Specifically, the control unit 140 can determine the value of the secondary cell identifier (SCellIndex) to be assigned to the secondary cell (SCell). The value of the SCellIndex is typically a number such as a natural number, but is not necessarily limited to a number.
Further, the control unit 140 can determine the value of the serving cell identifier (servCellIndex) to be assigned to the serving cell. The value of the servCellIndex is also typically a number such as a natural number, but is not necessarily limited to a number.
When determining the SCellIndex and servCellIndex, the control unit 140 can configure different values for the SCellIndex and the servCellIndex, which is to be assigned to SCGs included in the same cell group (specifically, SCGs).
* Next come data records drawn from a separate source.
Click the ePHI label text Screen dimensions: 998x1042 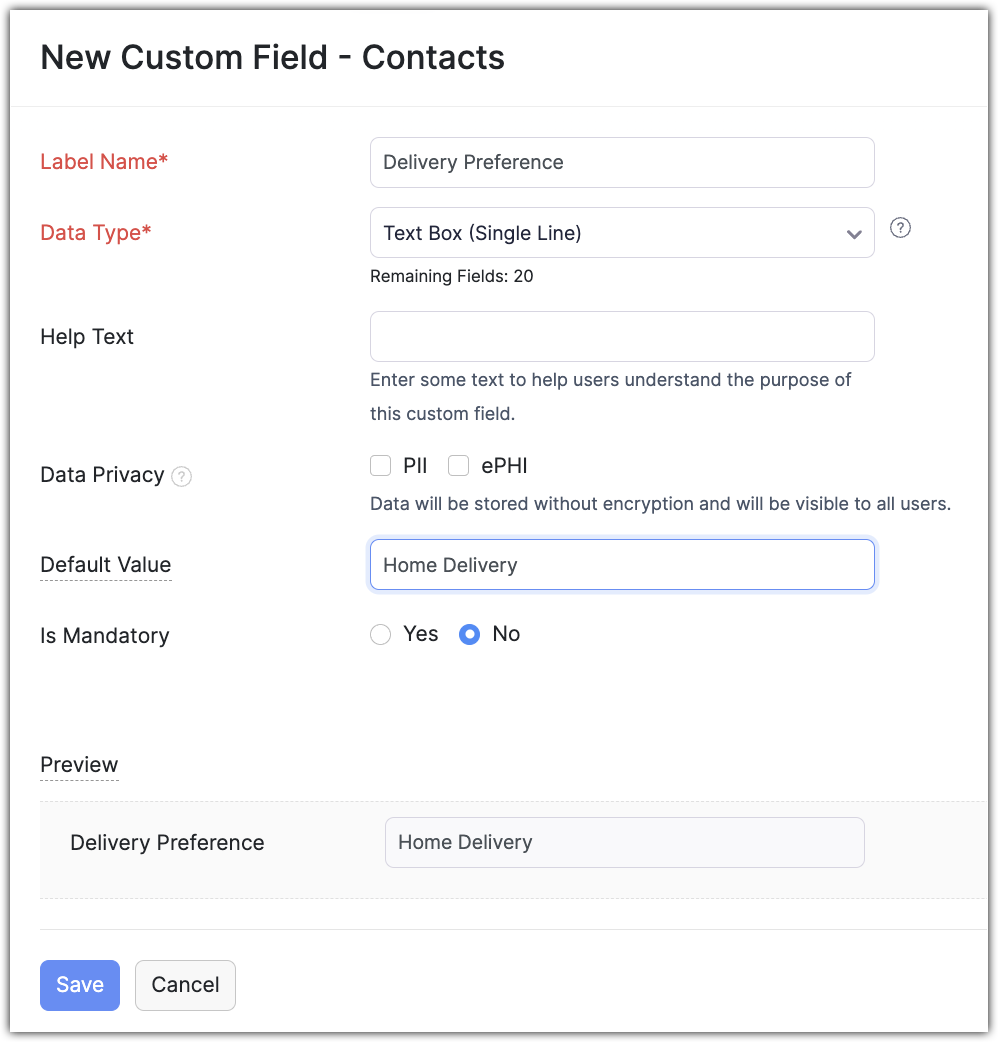pyautogui.click(x=504, y=466)
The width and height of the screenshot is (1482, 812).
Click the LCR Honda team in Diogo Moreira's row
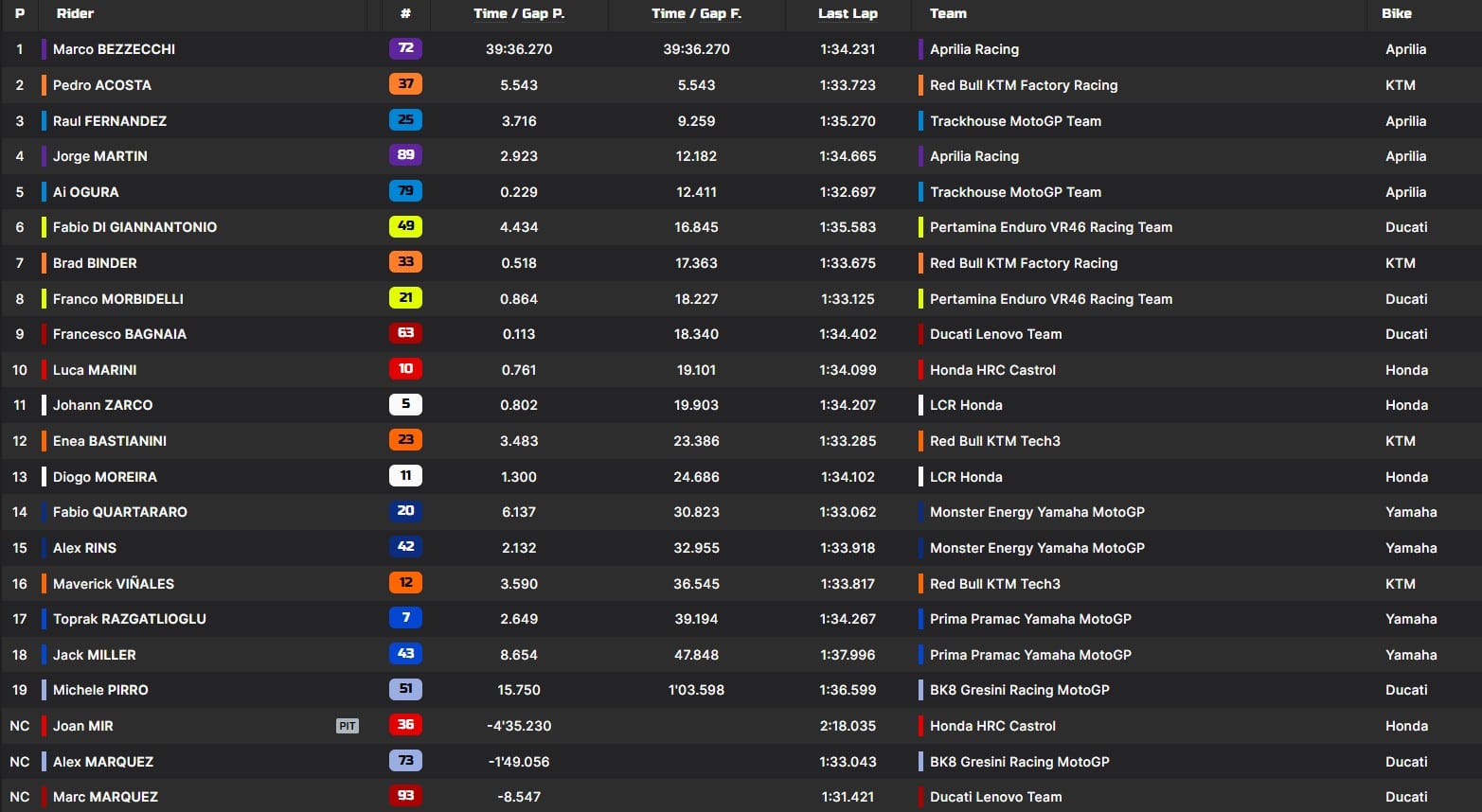(966, 477)
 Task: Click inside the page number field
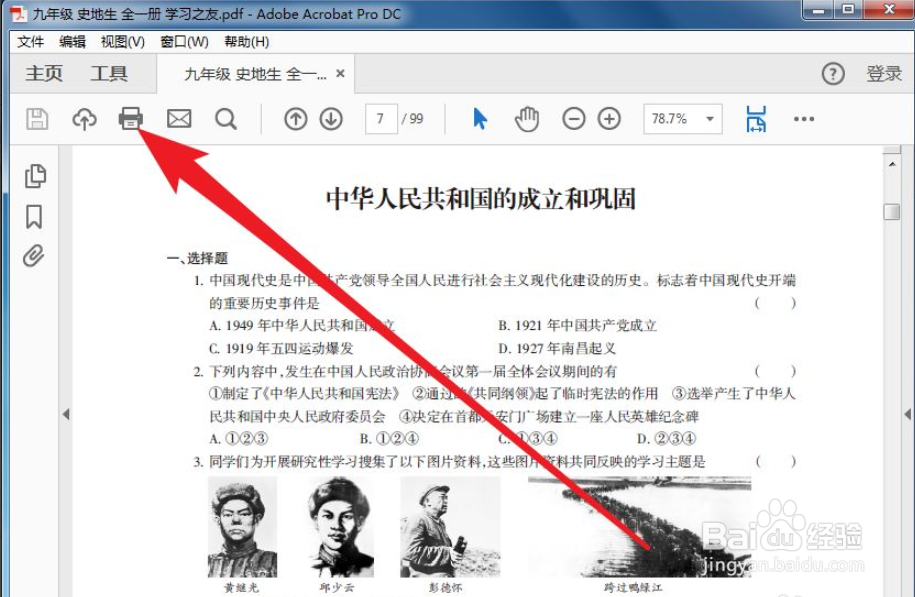[x=380, y=118]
That is, the control unit 140 determines the value of the servCellIndex and the value of the SCellIndex such that the servCellIndex to be assigned to the PSCell and the SCellIndex to be assigned to the SCell do not overlap in the same cell group (SCG). For example, if the control unit 140 configures 1 for the servCellIndex to be assigned to the PSCell, the control unit 140 may configure a value other than 1 (for example, 2 or greater) for the SCellIndex.
In this way, the control unit 140 may configure the SCellIndex to be assigned to the SCell and the servCellIndex to be assigned to the PSCell, which is a primary cell in a plurality of SCells included in the same cell group, to have different values.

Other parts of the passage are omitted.